Papua sebagai Peradaban & Mega Diversity

Related Articles

Oleh Rio de Nara Institute

Papua sebagai Peradaban & Mega Diversity. Papua bukan sekadar wilayah di peta. Ia adalah peradaban yang tumbuh dari kesabaran membaca alam. Gunung, sungai, rawa, dan laut bukan latar belakang kehidupan, melainkan bagian dari tata nilai yang diwariskan turun-temurun. Di tanah ini, kearifan lahir bukan dari buku, tetapi dari pengalaman panjang menjaga keseimbangan.
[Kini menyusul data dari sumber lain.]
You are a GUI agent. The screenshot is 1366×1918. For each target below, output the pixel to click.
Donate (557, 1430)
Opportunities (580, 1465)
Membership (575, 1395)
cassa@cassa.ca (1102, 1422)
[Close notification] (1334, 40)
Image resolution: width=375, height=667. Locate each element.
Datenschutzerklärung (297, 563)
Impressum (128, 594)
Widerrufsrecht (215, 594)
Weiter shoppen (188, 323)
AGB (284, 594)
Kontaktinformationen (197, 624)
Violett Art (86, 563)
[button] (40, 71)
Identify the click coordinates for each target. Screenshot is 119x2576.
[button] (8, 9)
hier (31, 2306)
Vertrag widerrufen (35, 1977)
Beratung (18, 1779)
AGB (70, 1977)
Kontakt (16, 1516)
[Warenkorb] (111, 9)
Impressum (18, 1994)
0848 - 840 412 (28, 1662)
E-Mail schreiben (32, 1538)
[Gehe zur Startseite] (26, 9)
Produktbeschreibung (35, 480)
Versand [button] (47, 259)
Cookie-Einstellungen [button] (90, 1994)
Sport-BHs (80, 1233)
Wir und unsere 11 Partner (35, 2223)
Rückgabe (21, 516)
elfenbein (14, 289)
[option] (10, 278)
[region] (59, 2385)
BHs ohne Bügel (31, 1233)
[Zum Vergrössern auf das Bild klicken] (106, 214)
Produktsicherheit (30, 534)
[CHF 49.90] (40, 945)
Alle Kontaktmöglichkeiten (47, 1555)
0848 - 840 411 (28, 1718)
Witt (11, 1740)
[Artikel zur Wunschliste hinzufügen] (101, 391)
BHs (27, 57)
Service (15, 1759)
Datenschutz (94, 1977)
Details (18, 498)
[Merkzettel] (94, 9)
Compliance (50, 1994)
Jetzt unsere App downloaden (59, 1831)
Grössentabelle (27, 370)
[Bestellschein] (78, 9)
Di pegunungan tengah, Wamena menjadi simpul budaya dataran tinggi. Tradisi, struktur sosial, hingga pola bercocok tanam mencerminkan hubungan yang intim antara manusia dan tanahnya. Sementara di pesisir utara, Jayapura tumbuh sebagai ruang pertemuan tradisi dan modernitas—tempat bahasa-bahasa lokal tetap hidup di tengah denyut kota.

Papua juga adalah lanskap air. Danau Sentani memelihara seni ukir, tarian, dan perahu tradisional yang menjadi identitas kolektif. Di selatan, bentang rawa dan savana Merauke menunjukkan wajah lain Papua: hamparan luas yang menjadi lumbung sekaligus gerbang timur Nusantara.

Di barat, Raja Ampat dan perairan Teluk Cenderawasih menegaskan bahwa keberagaman hayati adalah fondasi kebangsaan yang tak ternilai. Terumbu karang, hutan bakau, dan biota laut menjadi bukti bahwa alam Papua adalah warisan dunia yang dijaga oleh tradisi lokal.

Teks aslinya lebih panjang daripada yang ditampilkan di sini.